■ **Text segment**:
━━━━━━━━━━
To say that every English team in Europe needed to strengthen their
defences drastically would be an exaggeration, but defensive frailties
have seemingly been ignored in preference of signing attacking
players. Perhaps inspired by Swansea’s 14 premier league clean sheets
last year, and indeed Barcelona’s excellent defensive record in
Europe, there has been a focus on signing technically adept
midfielders who will keep the ball and limit the opposition’s
attacking opportunities that way. There is also the spectre of
Financial Fair Play regulations on the horizon, which may have led to
some teams choosing an attacking player over a defender, where they
would previously have signed both. A possession based defence can be
very successful, but having the correct personnel is an integral part
of it, and when it goes wrong it can be disastrous; West Bromwich
Albion 3 - 0 Liverpool and Athletico 4 - 1 Chelsea are already
testimony to that. Over a season in the premiership these kind of slip
ups will lead to exciting matches, in the Champions League they will
lead to elimination.

Manchester City stand out as the team with the strongest defensive
unit, adding Jack Rodwell and Javi Garcia to their midfield in place
of the departing Nigel de Jong, and Maicon and Nastasic to their
defence. Coupled with their attacking power they can be said to have
the best English chance in Europe despite their lack of experience.
━━━━━━━━━━
■ **Information shown**:
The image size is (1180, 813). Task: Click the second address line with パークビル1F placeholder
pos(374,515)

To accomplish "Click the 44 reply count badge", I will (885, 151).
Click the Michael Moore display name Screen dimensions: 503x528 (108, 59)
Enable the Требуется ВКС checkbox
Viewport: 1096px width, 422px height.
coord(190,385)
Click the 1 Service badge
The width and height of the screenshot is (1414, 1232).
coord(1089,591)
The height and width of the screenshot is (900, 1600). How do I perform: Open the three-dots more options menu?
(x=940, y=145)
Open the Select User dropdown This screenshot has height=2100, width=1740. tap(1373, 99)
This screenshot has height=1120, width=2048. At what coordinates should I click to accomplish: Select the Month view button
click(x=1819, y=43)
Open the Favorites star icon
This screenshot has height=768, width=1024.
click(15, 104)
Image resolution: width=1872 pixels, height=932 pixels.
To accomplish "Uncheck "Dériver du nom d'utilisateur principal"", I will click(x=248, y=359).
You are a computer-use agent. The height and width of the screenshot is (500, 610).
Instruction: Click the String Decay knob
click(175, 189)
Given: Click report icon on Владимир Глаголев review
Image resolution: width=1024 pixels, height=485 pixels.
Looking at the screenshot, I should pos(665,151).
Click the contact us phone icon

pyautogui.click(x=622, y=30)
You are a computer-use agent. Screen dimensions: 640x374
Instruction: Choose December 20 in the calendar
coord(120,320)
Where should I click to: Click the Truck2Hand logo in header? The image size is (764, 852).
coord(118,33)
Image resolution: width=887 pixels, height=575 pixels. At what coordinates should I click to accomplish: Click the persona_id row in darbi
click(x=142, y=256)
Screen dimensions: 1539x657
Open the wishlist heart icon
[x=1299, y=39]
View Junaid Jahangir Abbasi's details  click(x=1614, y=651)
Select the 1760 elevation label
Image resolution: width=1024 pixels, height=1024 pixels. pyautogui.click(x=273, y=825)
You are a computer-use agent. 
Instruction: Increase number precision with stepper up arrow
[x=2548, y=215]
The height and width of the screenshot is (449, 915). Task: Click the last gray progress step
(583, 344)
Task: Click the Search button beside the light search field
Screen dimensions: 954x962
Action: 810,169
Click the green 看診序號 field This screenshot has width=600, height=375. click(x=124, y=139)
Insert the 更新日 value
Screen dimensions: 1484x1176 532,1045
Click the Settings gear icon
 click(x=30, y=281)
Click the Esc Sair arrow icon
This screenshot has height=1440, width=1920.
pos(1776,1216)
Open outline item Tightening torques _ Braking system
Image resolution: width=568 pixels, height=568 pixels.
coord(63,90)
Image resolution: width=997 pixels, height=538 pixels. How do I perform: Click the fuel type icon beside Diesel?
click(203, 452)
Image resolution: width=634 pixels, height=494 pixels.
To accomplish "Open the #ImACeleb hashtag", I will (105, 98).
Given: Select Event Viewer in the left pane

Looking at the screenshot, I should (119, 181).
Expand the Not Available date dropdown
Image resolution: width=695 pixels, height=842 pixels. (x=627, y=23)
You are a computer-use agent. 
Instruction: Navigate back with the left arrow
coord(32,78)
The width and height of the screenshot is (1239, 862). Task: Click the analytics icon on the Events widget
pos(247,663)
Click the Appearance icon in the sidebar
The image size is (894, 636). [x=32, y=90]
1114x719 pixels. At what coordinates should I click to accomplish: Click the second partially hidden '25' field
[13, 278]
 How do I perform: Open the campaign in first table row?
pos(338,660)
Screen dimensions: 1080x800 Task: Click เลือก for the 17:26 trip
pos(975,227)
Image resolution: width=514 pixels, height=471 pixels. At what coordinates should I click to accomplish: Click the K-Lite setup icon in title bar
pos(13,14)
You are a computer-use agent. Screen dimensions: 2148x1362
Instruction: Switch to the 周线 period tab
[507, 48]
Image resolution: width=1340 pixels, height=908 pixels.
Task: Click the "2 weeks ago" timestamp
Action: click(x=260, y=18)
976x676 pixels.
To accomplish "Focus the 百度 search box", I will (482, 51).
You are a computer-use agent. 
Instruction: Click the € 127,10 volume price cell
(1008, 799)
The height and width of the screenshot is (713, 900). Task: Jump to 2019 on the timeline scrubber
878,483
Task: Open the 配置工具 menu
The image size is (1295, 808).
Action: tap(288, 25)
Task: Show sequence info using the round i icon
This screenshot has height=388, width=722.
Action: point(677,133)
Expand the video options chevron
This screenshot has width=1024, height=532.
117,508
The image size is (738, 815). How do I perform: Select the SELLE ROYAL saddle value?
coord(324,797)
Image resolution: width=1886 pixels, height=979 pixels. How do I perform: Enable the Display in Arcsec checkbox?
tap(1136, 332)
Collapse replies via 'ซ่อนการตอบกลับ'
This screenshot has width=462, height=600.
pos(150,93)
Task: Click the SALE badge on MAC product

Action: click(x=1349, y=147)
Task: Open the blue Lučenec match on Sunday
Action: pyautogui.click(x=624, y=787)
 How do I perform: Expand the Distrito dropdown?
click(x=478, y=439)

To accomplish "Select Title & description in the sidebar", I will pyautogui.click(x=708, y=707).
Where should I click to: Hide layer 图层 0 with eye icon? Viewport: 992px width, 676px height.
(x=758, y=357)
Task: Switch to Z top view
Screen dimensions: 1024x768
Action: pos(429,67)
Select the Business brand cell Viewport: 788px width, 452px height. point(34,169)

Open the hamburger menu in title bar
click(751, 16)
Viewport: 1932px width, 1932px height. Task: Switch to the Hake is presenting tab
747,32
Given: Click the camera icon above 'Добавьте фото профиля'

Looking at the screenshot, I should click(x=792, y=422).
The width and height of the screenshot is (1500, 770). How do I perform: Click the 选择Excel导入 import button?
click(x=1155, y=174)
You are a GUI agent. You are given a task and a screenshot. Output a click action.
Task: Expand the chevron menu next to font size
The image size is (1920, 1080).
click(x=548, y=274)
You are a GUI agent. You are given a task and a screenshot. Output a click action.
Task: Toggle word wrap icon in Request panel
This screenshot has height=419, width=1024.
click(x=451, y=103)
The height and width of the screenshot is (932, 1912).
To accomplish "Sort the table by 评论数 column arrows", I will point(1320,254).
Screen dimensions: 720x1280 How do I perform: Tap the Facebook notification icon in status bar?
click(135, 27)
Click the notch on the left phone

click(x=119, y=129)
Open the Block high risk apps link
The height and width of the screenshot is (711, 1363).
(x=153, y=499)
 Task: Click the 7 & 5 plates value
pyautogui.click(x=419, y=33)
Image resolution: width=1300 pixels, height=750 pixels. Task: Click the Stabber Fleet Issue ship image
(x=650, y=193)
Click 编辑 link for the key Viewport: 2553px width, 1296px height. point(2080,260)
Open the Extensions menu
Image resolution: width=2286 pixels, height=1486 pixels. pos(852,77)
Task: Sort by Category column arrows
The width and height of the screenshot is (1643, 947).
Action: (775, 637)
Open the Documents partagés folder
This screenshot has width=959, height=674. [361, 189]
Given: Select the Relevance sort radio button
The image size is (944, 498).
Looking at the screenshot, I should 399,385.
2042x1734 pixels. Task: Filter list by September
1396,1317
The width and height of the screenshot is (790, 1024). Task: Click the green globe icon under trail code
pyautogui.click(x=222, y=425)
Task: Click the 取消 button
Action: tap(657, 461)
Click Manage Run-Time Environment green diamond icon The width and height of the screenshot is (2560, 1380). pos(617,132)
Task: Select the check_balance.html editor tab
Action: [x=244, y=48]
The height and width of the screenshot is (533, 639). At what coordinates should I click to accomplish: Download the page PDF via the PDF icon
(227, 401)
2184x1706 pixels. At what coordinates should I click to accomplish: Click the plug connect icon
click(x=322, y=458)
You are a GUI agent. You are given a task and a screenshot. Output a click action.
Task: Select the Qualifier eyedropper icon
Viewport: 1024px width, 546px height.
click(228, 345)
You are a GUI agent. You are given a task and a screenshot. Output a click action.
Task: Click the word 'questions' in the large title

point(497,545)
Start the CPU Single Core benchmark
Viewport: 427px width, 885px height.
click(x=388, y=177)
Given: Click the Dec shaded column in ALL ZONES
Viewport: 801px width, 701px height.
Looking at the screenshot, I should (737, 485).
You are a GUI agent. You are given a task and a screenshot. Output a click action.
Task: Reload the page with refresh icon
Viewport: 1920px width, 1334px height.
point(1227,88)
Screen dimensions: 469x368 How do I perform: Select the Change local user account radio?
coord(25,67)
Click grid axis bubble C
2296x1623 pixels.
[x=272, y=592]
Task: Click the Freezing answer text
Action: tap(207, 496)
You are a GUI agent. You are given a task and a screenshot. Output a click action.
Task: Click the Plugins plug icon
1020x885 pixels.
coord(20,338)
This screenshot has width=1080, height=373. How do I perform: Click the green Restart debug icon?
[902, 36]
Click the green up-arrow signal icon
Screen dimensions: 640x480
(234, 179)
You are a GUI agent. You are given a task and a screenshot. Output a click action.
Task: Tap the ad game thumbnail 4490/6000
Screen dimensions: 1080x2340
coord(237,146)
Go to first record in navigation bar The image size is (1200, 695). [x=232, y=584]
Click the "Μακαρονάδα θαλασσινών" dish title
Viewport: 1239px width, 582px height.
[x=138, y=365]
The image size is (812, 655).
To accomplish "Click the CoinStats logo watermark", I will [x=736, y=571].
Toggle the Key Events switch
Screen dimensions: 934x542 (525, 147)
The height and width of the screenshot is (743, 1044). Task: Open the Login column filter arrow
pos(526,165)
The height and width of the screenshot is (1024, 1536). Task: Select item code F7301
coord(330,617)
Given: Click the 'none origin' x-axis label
━━━━━━━━━━
■ **Exercise A**: In the football text, which midfielder left Manchester City, with Jack Rodwell and Javi Garcia added in his place?
■ **Exercise B**: Please quote the football text word for word, from "Manchester City stand" to "lack of experience.".
■ **Exercise C**: Render this sentence from the football text in Spanish: "Over a season in the premiership these kind of slip ups will lead to exciting matches, in the Champions League they will lead to elimination."

■ **Worked answer A**: Nigel de Jong

■ **Worked answer B**:
Manchester City stand out as the team with the strongest defensive
unit, adding Jack Rodwell and Javi Garcia to their midfield in place
of the departing Nigel de Jong, and Maicon and Nastasic to their
defence. Coupled with their attacking power they can be said to have
the best English chance in Europe despite their lack of experience.

■ **Worked answer C**: A lo largo de una temporada en la Premiership, este tipo de tropiezos darán lugar a partidos emocionantes; en la Liga de Campeones, conducirán a la eliminación.